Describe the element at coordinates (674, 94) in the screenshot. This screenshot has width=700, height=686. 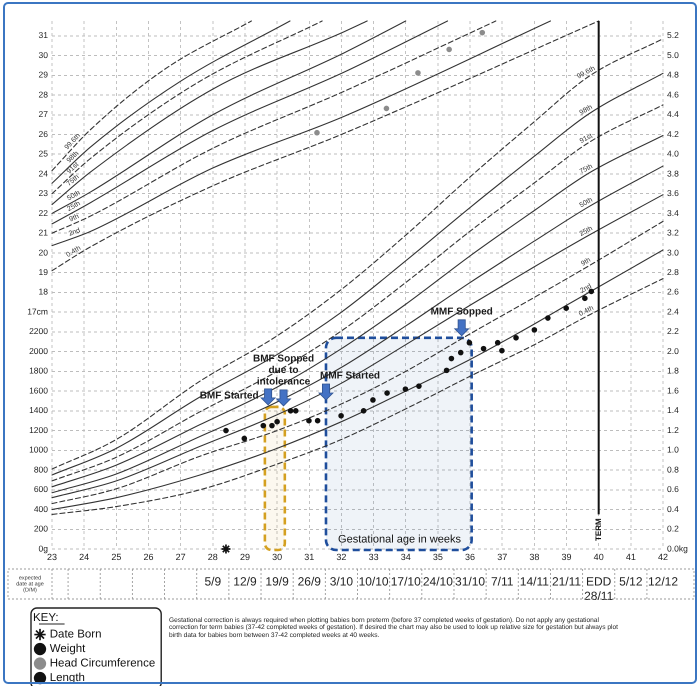
I see `y-tick-label: 4.6` at that location.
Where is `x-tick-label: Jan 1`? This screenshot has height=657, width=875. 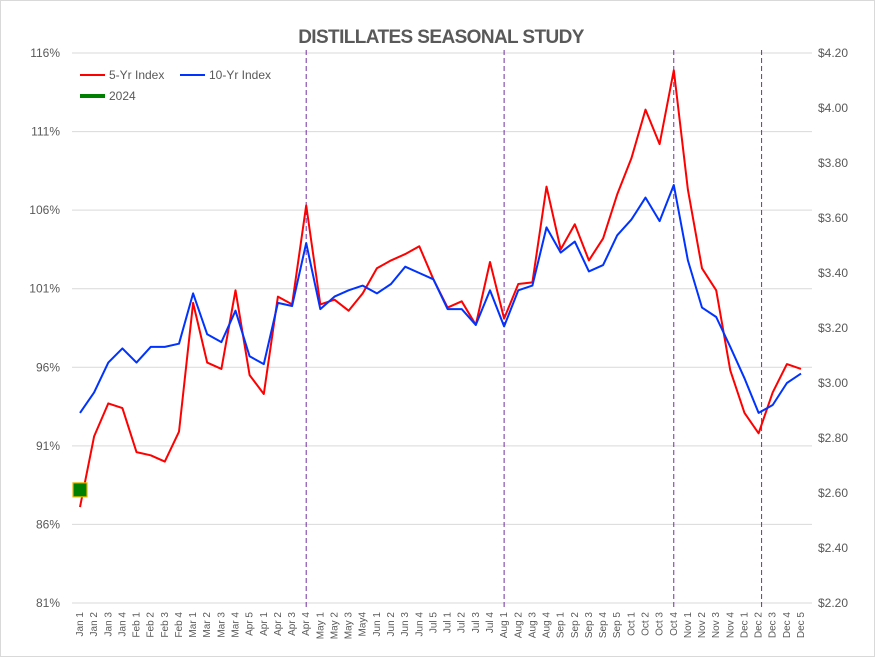
x-tick-label: Jan 1 is located at coordinates (80, 624).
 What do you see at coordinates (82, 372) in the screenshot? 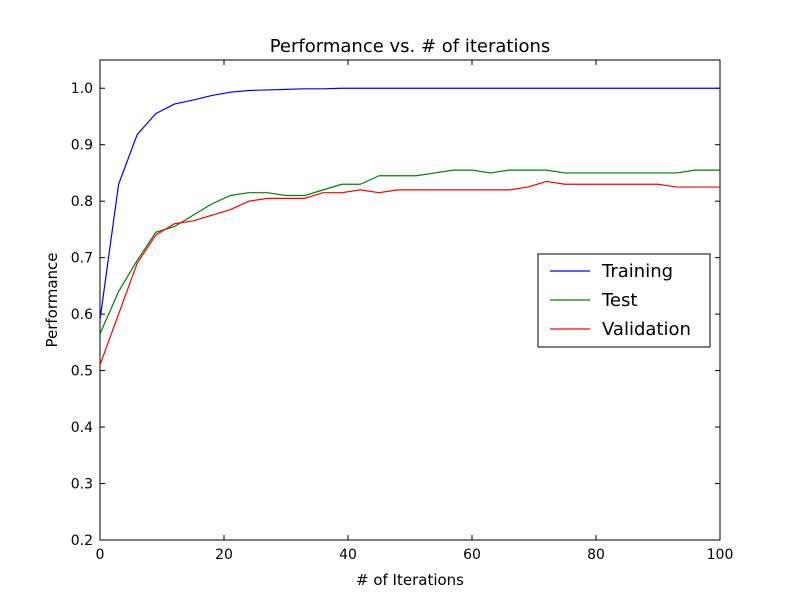
I see `y-tick-label: 0.5` at bounding box center [82, 372].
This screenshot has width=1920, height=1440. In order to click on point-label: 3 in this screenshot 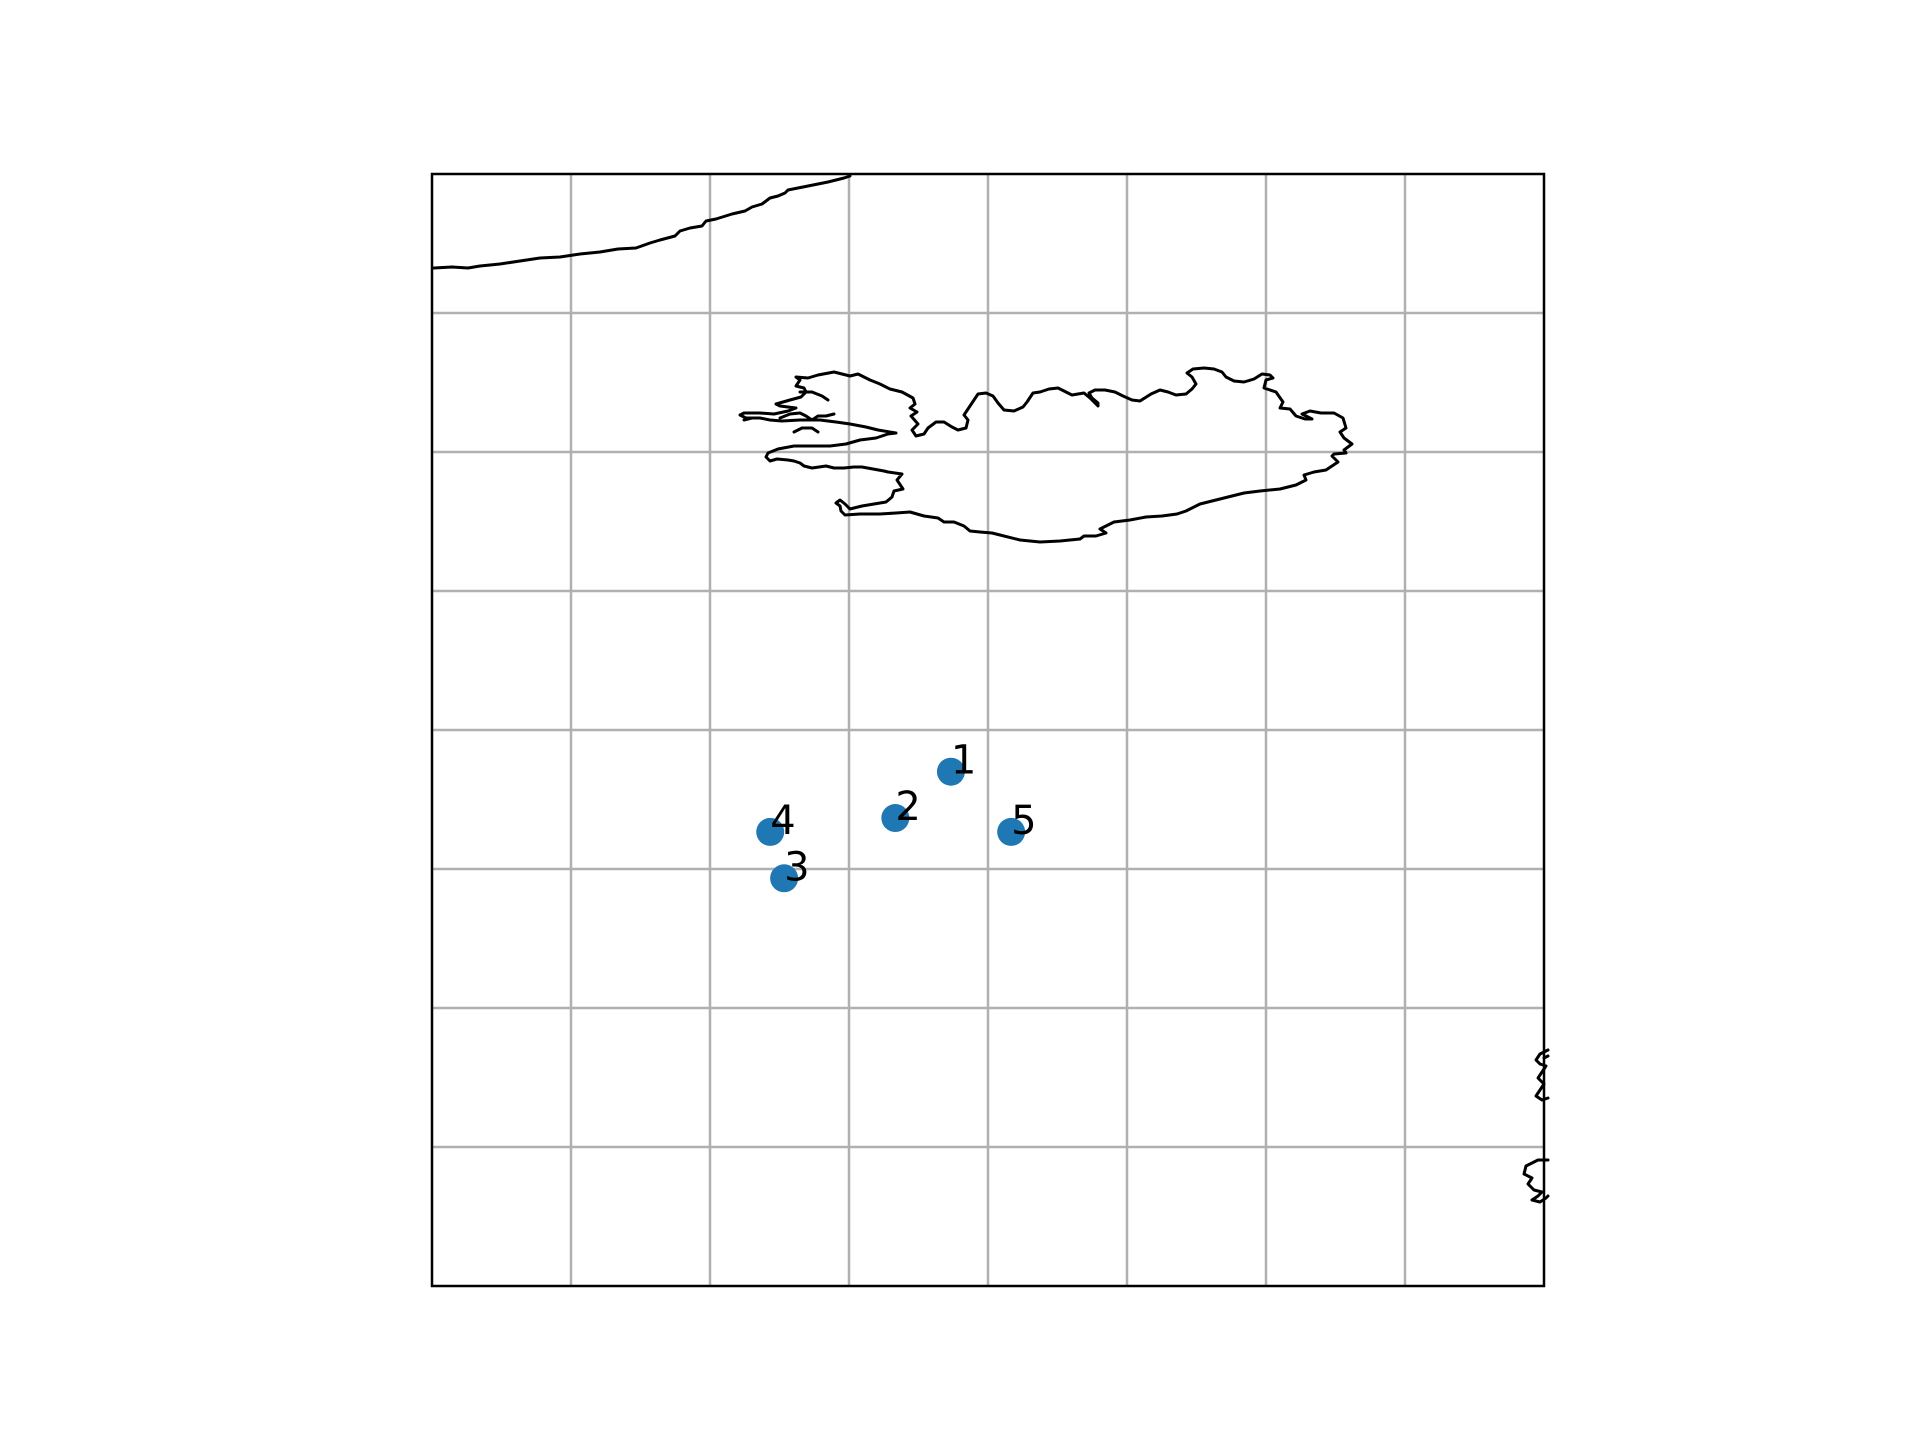, I will do `click(796, 867)`.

----

*Task details*.
Could you copy out everything from the start of the listing down to the line containing "x-tick-label: Jan 1 is", including that line, with identical wording? Leave the pictures out.

*Solution*.
Describe the element at coordinates (674, 94) in the screenshot. This screenshot has width=700, height=686. 
I see `y-tick-label: 4.6` at that location.
Where is `x-tick-label: Jan 1`? This screenshot has height=657, width=875. 
x-tick-label: Jan 1 is located at coordinates (80, 624).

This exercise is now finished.